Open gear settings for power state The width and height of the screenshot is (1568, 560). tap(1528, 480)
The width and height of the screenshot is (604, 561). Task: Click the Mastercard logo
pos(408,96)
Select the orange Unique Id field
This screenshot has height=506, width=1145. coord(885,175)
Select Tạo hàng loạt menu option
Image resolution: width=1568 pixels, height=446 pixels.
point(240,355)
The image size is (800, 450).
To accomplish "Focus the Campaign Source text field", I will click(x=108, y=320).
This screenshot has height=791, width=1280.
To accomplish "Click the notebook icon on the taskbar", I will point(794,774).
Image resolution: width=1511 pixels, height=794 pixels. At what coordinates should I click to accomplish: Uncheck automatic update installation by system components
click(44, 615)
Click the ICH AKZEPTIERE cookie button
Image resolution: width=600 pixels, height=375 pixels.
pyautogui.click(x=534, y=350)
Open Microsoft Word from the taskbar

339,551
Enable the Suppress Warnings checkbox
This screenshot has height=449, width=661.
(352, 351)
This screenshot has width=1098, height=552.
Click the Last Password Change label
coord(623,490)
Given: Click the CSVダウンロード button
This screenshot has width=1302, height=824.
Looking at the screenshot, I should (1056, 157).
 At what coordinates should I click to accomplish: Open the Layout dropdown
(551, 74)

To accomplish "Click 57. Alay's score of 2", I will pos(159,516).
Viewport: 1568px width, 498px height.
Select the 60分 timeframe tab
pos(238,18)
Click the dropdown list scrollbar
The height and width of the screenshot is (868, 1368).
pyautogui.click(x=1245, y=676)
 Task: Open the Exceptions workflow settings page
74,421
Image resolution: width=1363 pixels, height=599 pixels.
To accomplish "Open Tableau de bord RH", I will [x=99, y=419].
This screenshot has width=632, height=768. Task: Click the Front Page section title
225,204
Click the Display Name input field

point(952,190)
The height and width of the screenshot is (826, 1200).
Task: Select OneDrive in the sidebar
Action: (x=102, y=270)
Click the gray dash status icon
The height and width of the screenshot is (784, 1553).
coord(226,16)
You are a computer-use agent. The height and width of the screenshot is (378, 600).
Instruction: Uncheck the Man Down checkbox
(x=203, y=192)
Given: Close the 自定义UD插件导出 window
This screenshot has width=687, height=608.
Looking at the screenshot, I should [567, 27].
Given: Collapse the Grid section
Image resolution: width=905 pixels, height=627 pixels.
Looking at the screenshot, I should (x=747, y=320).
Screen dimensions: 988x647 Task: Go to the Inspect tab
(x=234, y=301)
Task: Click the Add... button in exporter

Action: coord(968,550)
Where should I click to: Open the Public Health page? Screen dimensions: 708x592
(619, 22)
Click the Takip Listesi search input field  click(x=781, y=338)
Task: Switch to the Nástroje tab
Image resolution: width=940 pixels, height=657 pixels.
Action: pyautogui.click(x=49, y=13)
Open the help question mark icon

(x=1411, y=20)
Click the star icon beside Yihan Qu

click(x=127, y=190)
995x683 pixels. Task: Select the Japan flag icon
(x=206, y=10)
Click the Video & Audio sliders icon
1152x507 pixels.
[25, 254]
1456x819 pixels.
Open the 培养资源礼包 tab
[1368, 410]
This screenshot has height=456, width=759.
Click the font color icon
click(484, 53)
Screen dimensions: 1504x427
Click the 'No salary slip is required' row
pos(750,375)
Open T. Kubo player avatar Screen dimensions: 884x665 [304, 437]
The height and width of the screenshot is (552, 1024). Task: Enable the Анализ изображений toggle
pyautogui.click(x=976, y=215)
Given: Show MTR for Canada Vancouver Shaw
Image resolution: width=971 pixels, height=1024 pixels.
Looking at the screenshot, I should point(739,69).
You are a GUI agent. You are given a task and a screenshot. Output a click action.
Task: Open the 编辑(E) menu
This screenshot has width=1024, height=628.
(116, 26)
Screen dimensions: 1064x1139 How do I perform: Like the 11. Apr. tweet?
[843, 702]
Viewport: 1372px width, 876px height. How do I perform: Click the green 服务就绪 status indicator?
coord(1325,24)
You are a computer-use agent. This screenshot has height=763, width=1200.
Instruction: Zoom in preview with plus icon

◆ ◆ ◆

• WHAT THE TASK ASKS: Your answer should consist of the count of lines in the listing that hold the word "computer", with nothing else.

• EXERCISE OUTPUT: 2